Transglycosylation by chitinase D from Serratia proteamaculans improved through altered substrate interactions

Abstract

We describe improvement of the transglycosylation (TG) by chitinase D from Serratia proteamaculans (SpChiD). The SpChiD produced less proportion of TG products up to 90 min, with 2 mM chitotetraose as the substrate and hydrolysed the products subsequently. Of the five residues targeted at the catalytic center, E159D resulted in substantial loss of both hydrolytic and TG activities. Y160A resulted in a product profile similar to SpChiD and a rapid turnover of substrate with slightly increased TG activity.
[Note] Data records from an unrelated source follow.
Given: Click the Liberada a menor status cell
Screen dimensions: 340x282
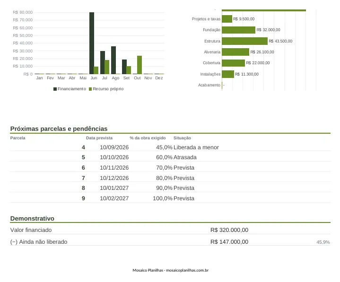Looking at the screenshot, I should click(196, 147).
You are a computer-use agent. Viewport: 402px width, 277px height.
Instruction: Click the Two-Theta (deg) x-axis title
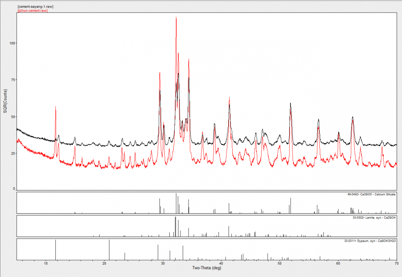206,268
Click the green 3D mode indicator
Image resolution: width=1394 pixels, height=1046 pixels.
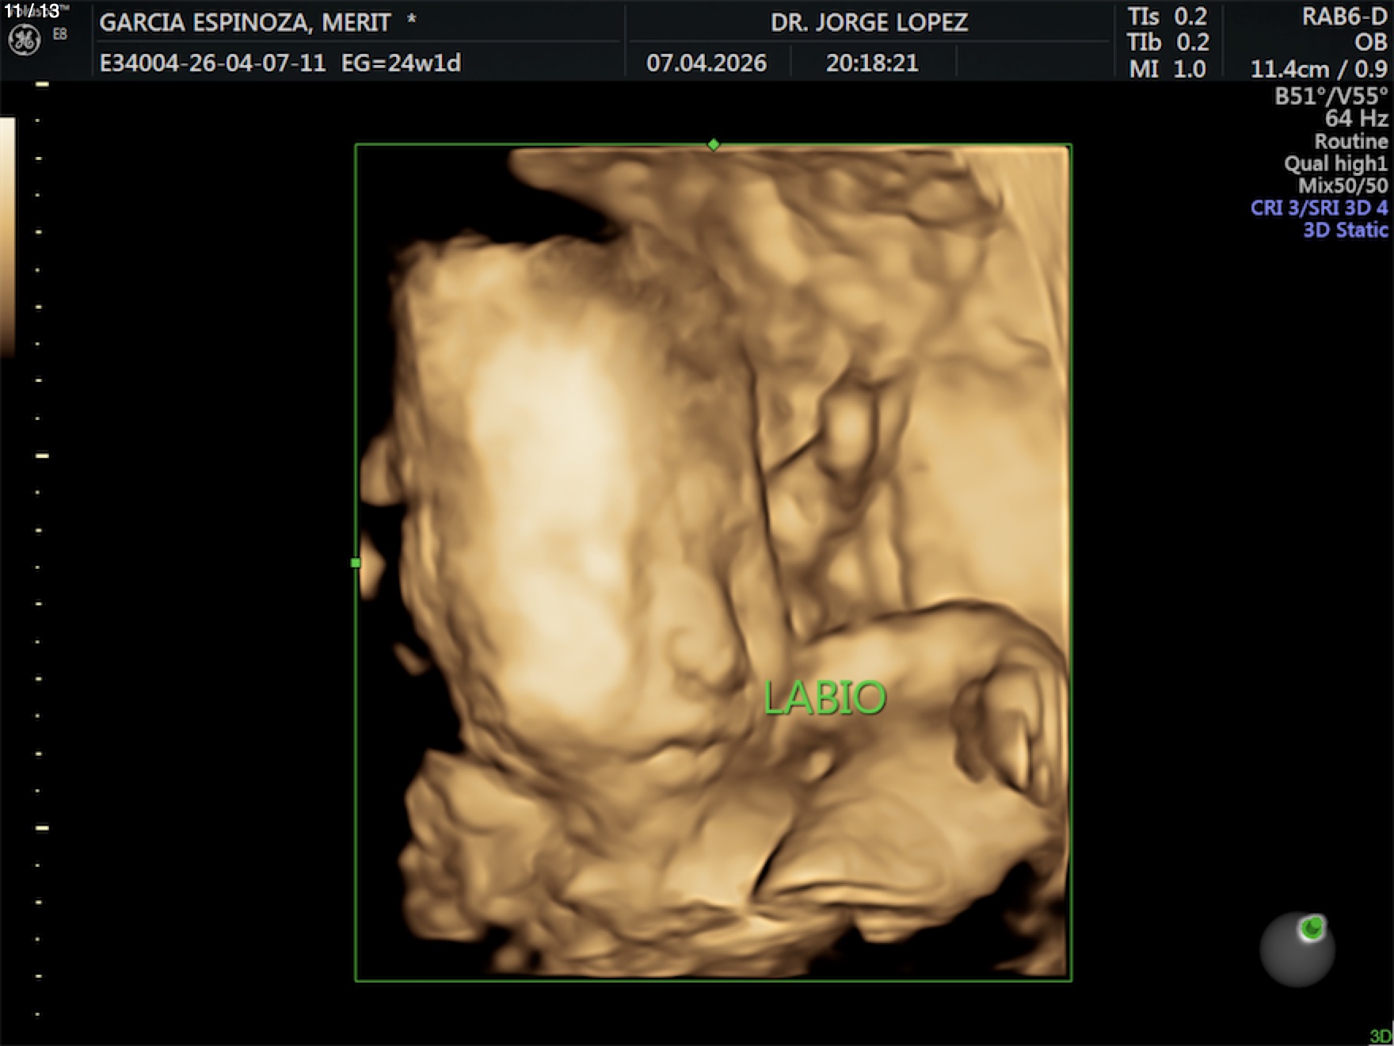point(1380,1036)
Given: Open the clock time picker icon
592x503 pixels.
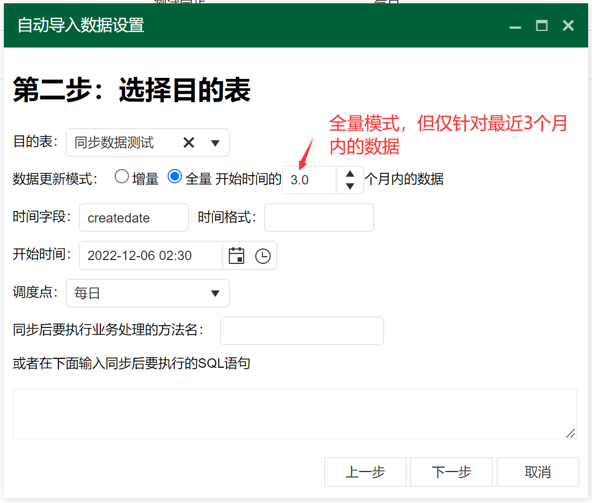Looking at the screenshot, I should (263, 256).
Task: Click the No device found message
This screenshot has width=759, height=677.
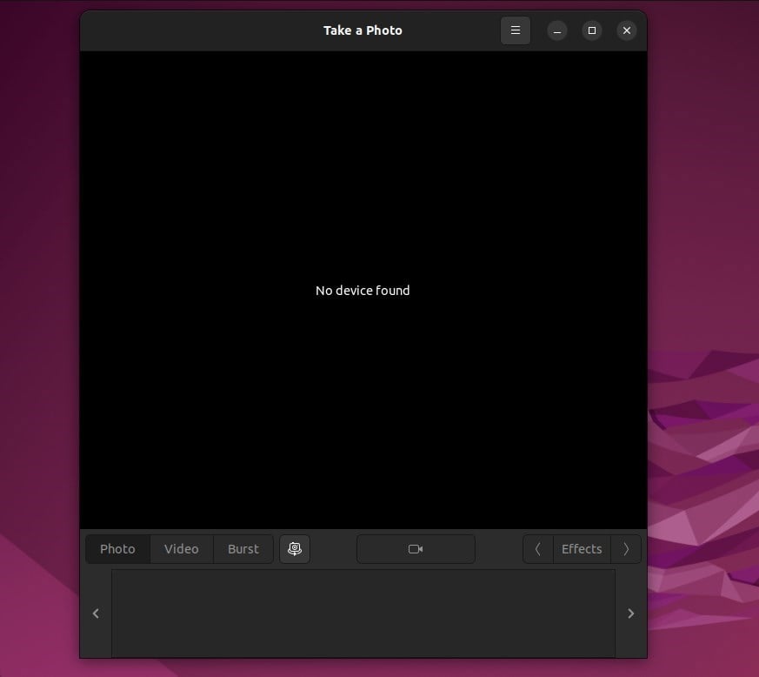Action: (363, 291)
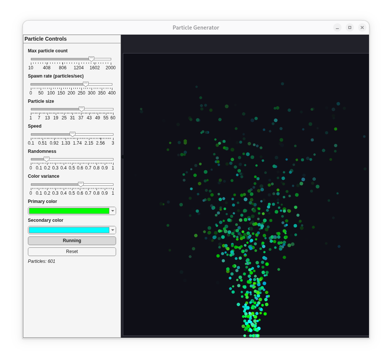The image size is (392, 363).
Task: Click the Spawn rate slider handle
Action: (x=86, y=84)
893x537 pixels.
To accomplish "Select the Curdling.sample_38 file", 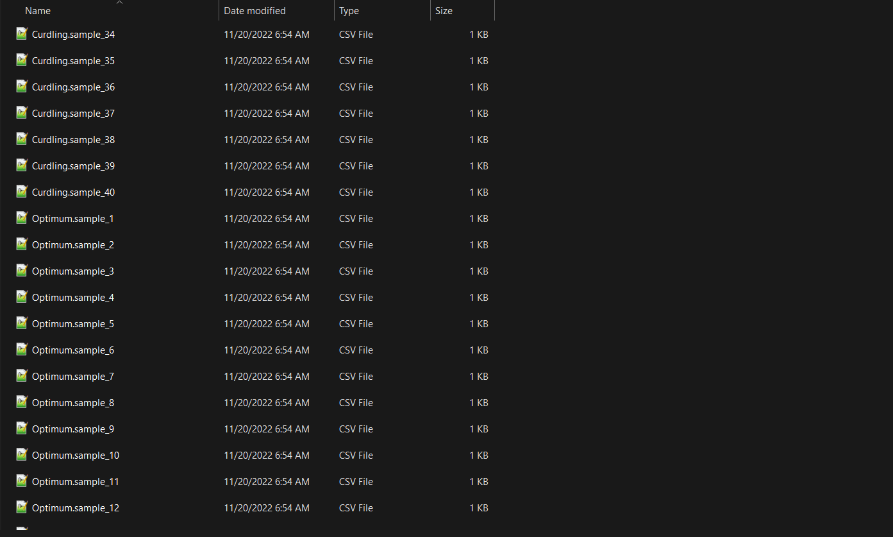I will pos(73,139).
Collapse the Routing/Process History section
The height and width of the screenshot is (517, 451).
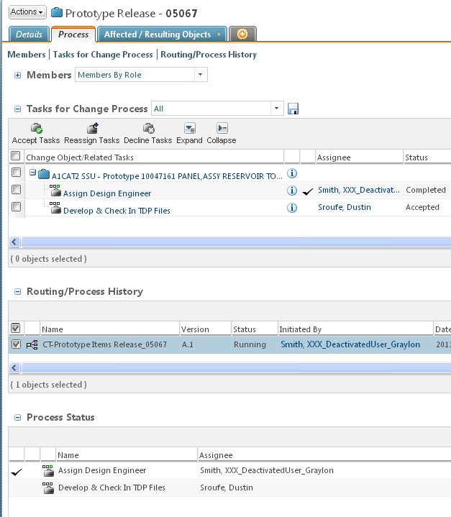17,292
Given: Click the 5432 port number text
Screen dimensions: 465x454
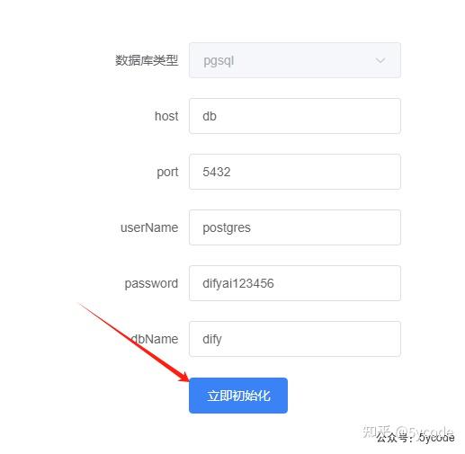Looking at the screenshot, I should (217, 172).
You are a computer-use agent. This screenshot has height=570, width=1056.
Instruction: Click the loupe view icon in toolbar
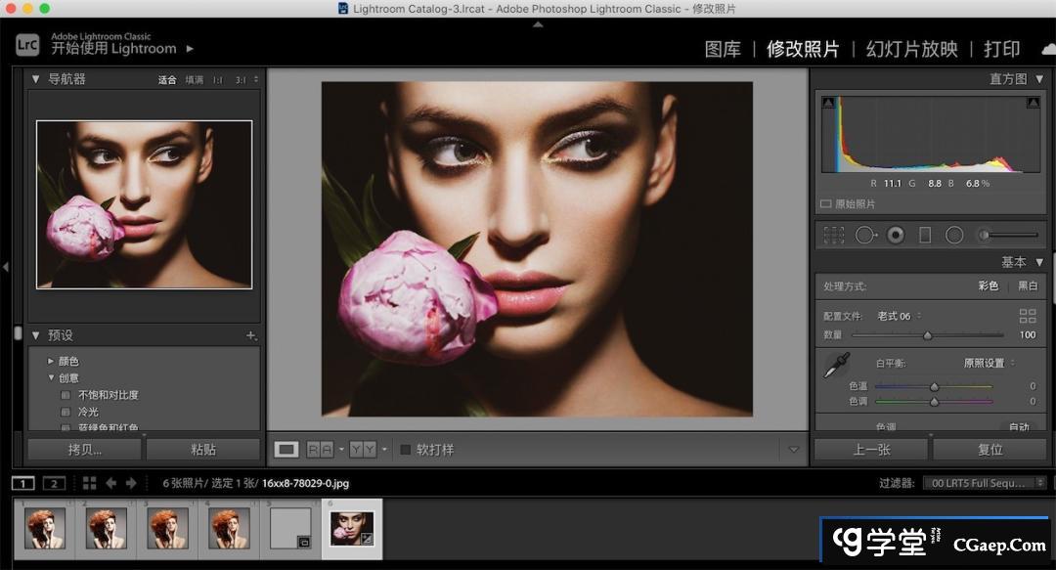click(x=286, y=450)
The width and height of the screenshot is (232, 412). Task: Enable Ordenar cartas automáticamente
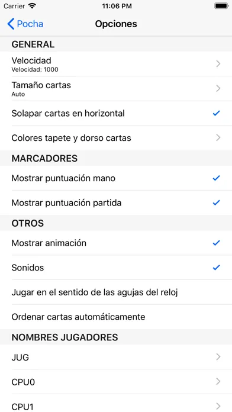click(116, 317)
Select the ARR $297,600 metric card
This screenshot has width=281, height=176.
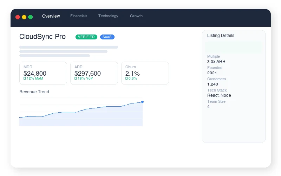[94, 73]
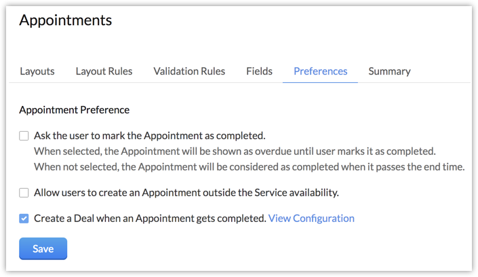
Task: Click the 'When selected' overdue description line
Action: pyautogui.click(x=234, y=150)
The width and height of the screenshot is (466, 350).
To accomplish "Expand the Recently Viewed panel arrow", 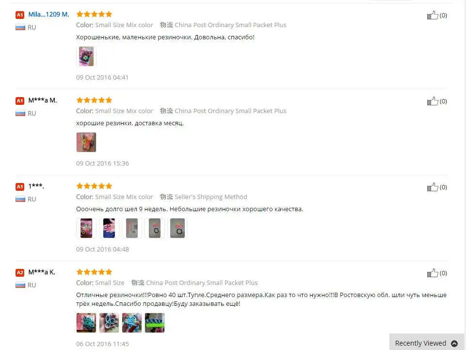I will pos(454,344).
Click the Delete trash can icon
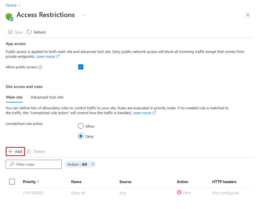The height and width of the screenshot is (209, 258). (x=29, y=151)
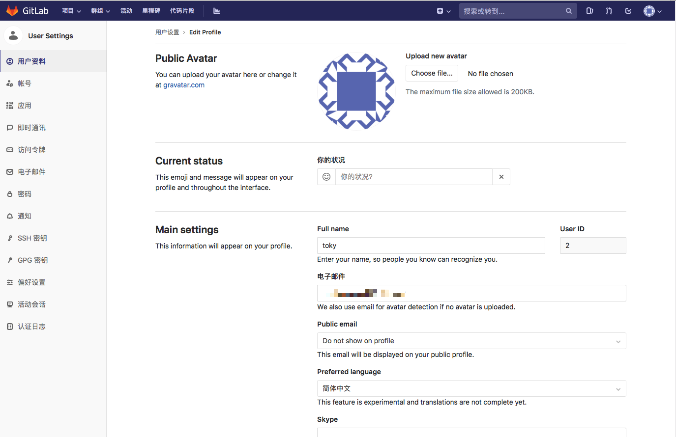Click the GitLab fox logo

[12, 10]
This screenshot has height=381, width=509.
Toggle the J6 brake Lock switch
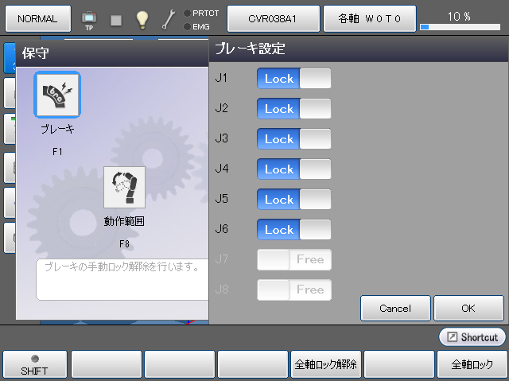(293, 230)
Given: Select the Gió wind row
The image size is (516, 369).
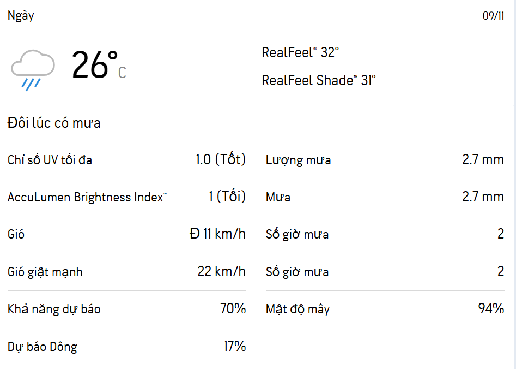Looking at the screenshot, I should [126, 234].
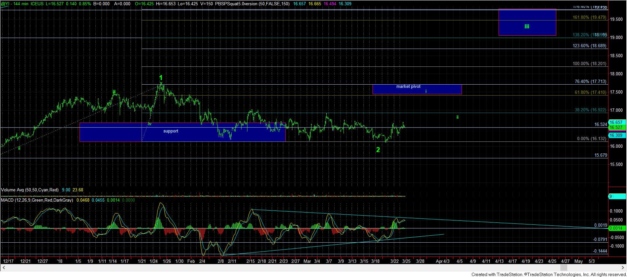Select the Volume Avg indicator label
The width and height of the screenshot is (627, 277).
[x=30, y=190]
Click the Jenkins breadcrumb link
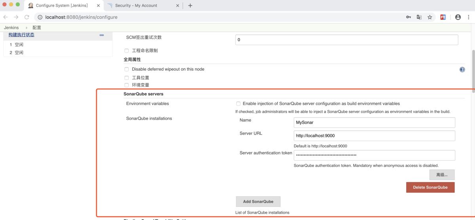Screen dimensions: 475x220 [11, 28]
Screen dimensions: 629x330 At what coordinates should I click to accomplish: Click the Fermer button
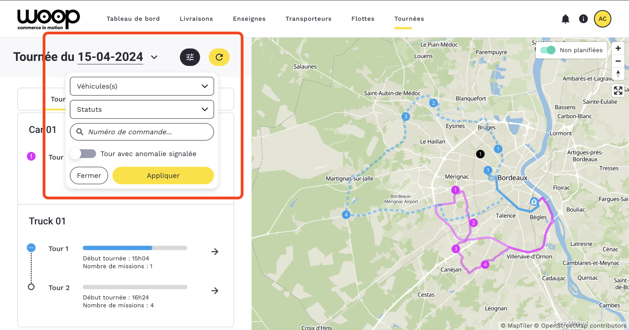coord(89,176)

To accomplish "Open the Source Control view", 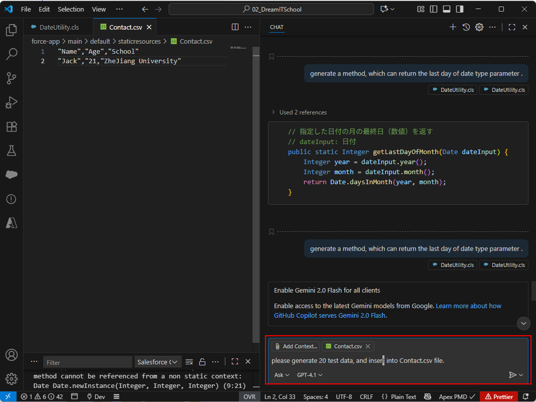I will tap(11, 78).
Rest of the three mutants, M226A, Y228A and R284A displayed improved TG and decreased hydrolytic ability. Four of the five amino acid substitutions, F64W, F125A, G119S and S116G, at the catalytic groove increased TG activity, while W120A completely lost the TG activity with a concomitant increase in hydrolysis. Mutation of W247 at the solvent accessible region significantly reduced the hydrolytic activity with increased TG activity. The mutants M226A, Y228A, F125A, S116G, F64W, G119S, R284, and W247A accumulated approximately double the concentration of TG products like chitopentaose and chitohexaose, compared to SpChiD, respectively. The double mutant E159D/F64W regained the activity with accumulation of 6.0% of chitopentaose at 6 h, similar to SpChiD at 30 min. Loss of chitobiase activity was unique to Y228A. Substitution of amino acids at catalytic center and/or groove substantially improved the TG activity of SpChiD, both in terms of quantity of TG products produced and the extended duration of TG activity.